**Data for this exercise**.
::::::

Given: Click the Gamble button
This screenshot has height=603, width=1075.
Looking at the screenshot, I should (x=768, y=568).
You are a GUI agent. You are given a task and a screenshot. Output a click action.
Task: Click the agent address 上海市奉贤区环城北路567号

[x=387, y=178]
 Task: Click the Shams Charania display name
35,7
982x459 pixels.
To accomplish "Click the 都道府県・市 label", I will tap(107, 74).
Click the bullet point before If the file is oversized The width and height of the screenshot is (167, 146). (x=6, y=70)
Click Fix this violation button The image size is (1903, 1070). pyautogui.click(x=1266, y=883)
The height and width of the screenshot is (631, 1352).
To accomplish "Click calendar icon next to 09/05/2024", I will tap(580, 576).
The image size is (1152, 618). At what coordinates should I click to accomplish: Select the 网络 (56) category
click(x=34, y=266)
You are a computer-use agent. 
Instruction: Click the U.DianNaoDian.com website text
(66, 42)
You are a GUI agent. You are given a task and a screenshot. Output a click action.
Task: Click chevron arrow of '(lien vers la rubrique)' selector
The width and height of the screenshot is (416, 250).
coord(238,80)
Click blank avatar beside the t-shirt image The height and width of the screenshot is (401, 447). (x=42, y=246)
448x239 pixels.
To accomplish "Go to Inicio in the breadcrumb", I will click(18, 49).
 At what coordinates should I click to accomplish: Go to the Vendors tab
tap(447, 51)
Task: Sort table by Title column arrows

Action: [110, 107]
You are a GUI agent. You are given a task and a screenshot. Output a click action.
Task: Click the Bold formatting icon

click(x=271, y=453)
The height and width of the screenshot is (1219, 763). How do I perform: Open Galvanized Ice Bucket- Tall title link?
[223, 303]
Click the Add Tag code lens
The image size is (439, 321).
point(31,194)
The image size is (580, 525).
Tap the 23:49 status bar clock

::::::

**Activity**.
Reproduce exactly, and only, the part of the listing above that begins at the line with "982x459 pixels." and goes on through the line with "Task: Click chevron".

**Exercise solution**.
982x459 pixels.
To accomplish "Click the 都道府県・市 label", I will tap(107, 74).
Click the bullet point before If the file is oversized The width and height of the screenshot is (167, 146). (x=6, y=70)
Click Fix this violation button The image size is (1903, 1070). pyautogui.click(x=1266, y=883)
The height and width of the screenshot is (631, 1352).
To accomplish "Click calendar icon next to 09/05/2024", I will tap(580, 576).
The image size is (1152, 618). At what coordinates should I click to accomplish: Select the 网络 (56) category
click(x=34, y=266)
You are a computer-use agent. 
Instruction: Click the U.DianNaoDian.com website text
(66, 42)
You are a GUI agent. You are given a task and a screenshot. Output a click action.
Task: Click chevron arrow of '(lien vers la rubrique)' selector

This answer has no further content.